::: EXERCISE DATA :::
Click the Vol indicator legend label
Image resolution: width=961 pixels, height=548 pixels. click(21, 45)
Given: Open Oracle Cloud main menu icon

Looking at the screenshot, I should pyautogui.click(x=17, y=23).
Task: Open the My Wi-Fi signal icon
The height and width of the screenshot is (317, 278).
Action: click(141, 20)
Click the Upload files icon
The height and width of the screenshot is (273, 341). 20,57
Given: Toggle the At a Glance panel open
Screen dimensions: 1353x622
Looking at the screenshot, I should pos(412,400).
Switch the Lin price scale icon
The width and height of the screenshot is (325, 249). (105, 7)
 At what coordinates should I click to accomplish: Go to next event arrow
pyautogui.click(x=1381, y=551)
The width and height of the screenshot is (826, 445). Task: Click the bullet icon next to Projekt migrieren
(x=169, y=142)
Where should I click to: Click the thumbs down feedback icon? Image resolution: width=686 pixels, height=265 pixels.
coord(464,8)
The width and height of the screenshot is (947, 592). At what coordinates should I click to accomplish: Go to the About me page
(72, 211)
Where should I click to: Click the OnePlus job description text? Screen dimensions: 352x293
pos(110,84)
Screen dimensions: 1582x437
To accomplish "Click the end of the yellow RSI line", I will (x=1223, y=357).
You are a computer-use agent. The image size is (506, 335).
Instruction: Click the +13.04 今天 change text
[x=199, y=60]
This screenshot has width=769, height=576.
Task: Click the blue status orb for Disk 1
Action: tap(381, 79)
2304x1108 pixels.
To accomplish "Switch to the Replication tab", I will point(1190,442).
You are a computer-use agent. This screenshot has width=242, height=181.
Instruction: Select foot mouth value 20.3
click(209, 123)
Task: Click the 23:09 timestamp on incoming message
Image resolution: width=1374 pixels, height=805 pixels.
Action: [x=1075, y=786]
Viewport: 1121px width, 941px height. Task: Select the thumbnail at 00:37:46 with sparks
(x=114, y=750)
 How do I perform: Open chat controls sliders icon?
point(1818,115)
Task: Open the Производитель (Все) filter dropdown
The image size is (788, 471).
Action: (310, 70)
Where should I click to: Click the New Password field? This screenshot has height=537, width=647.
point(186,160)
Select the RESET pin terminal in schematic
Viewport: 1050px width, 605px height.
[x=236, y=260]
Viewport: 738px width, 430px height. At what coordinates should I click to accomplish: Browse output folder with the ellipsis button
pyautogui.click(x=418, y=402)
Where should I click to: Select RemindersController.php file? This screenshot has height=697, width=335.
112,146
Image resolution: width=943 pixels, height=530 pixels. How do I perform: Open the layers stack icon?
:::
Can you copy every one of the records above, character for character, with no changes?

Click the Vol indicator legend label
Image resolution: width=961 pixels, height=548 pixels. click(21, 45)
Given: Open Oracle Cloud main menu icon

Looking at the screenshot, I should pyautogui.click(x=17, y=23).
Task: Open the My Wi-Fi signal icon
The height and width of the screenshot is (317, 278).
Action: click(141, 20)
Click the Upload files icon
The height and width of the screenshot is (273, 341). 20,57
Given: Toggle the At a Glance panel open
Screen dimensions: 1353x622
Looking at the screenshot, I should pos(412,400).
Switch the Lin price scale icon
The width and height of the screenshot is (325, 249). (105, 7)
 At what coordinates should I click to accomplish: Go to next event arrow
pyautogui.click(x=1381, y=551)
The width and height of the screenshot is (826, 445). Task: Click the bullet icon next to Projekt migrieren
(x=169, y=142)
Where should I click to: Click the thumbs down feedback icon? Image resolution: width=686 pixels, height=265 pixels.
coord(464,8)
The width and height of the screenshot is (947, 592). At what coordinates should I click to accomplish: Go to the About me page
(72, 211)
Where should I click to: Click the OnePlus job description text? Screen dimensions: 352x293
pos(110,84)
Screen dimensions: 1582x437
To accomplish "Click the end of the yellow RSI line", I will (x=1223, y=357).
You are a computer-use agent. The image size is (506, 335).
Instruction: Click the +13.04 今天 change text
[x=199, y=60]
This screenshot has width=769, height=576.
Task: Click the blue status orb for Disk 1
Action: tap(381, 79)
2304x1108 pixels.
To accomplish "Switch to the Replication tab", I will point(1190,442).
You are a computer-use agent. This screenshot has width=242, height=181.
Instruction: Select foot mouth value 20.3
click(209, 123)
Task: Click the 23:09 timestamp on incoming message
Image resolution: width=1374 pixels, height=805 pixels.
Action: [x=1075, y=786]
Viewport: 1121px width, 941px height. Task: Select the thumbnail at 00:37:46 with sparks
(x=114, y=750)
 How do I perform: Open chat controls sliders icon?
point(1818,115)
Task: Open the Производитель (Все) filter dropdown
The image size is (788, 471).
Action: (310, 70)
Where should I click to: Click the New Password field? This screenshot has height=537, width=647.
point(186,160)
Select the RESET pin terminal in schematic
Viewport: 1050px width, 605px height.
[x=236, y=260]
Viewport: 738px width, 430px height. At what coordinates should I click to accomplish: Browse output folder with the ellipsis button
pyautogui.click(x=418, y=402)
Where should I click to: Select RemindersController.php file? This screenshot has height=697, width=335.
112,146
Image resolution: width=943 pixels, height=530 pixels. How do I perform: Open the layers stack icon?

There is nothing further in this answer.